In the U.S., they are not quite interchangeable.
From a reference: "Chair is the furniture. Seat is more abstract. Seat can also be the flat part of the chair."
Examples illustrating differences:
"There are 300 chairs stored in the closet, which will provide 300 seats for 300 people. This chair is made of wood, but its seat is made of cloth.
This is my seat (I'm sitting on it now), but it is your chair (you own the furniture).
You should always give up your seat to an elderly person."
Another set of illustrations: [Note the British spellings in this. Perhaps the writer is a Brit?]
"seat refers to:
1.A space reserved for sitting (as in a theatre or on a train or aeroplane) "he booked their seats [chairs???] in advance".
2. Furniture that is designed for sitting on:
"there were not enough seats for all the guests".

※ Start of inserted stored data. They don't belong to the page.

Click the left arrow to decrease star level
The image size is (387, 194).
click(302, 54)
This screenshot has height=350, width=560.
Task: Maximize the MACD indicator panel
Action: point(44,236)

3. Any support where you can sit (especially the part of a chair or bench etc. on which you sit):
"he dusted off the seat before sitting down".
4.The cloth covering for the buttocks:
"the seat [chair???] of his pants was worn through".
While "chair" refers to:
1.A seat for one person, with a support for the back:
"he put his coat over the back of the chair and sat down".
2.An instrument of execution by electrocution; resembles an ordinary seat for one person:
"the murderer was sentenced to die in the chair" [not "electric seat".]
OrchidBlack, Yes, I forgot I was doing the "Present 3" review, & I translated it as "filled," but was not marked wrong, although the translation at the top of this page was present tense.
By the way, two questions: how do you keep a nearly 1400-day streak going with 25 languages -- do you just have to do a lesson (or whatever you set as your goal) per day in any ONE of them? I have been curious about that for years. Secondly, did you take your screen name from the television series by the same name? That actress who played all of the clones was FANTASTIC!
Yes, that's the present continuous tense. It's not a direct translation of the sentence, and changes the meaning slightly.
- Q: What do you do when you find an empty, boring room?
A: We fill the room with chairs.
Q: What are you doing now?
- A: We're filling the room with chairs.
It would be an excellent idea to learn about your own native language in order to learn another. But it surprises me how little I have actually learned about English from English classes; they should just teach Language. Like, not teaching a specific language, but using examples from languages all over the world to teach about how languages evolve and stuff.
This assumption that present continuous must relate to this particular moment of time and that simple present must not is false. You could just as easily say 'Watch me as I fill the room with chairs' while you do it and you can say 'We are filling the room with chairs today' when you are currently have a break or lunch or something. The distinction here isn't about the concrete moment of time versus general statements, it's about continuous/progressive versus discrete actions. And buenasolas' translation is correct.
Thanks for responding. My point is that the distinction is about discrete versus progressive, even without any extra content that is the fundamental difference between "I do it" and "I am doing it", as opposed to the difference being concrete in the moment versus hypothetical/generalities. Cheers, Ben.
Estamos llenando. Present progressive is made with estar. And there is actually a bit of overlap here, Spanish uses present simple pretty much except when the action is being performed right at that moment, where English could be using the present progressive for ongoing actions that aren't happening right at that moment. For instance, you wouldn't say "Estoy trabajando en la tienda" unless you were there, actually working, at that moment, whereas in English you could be having a beer with your buddies and use the sentence to describe what you do daily.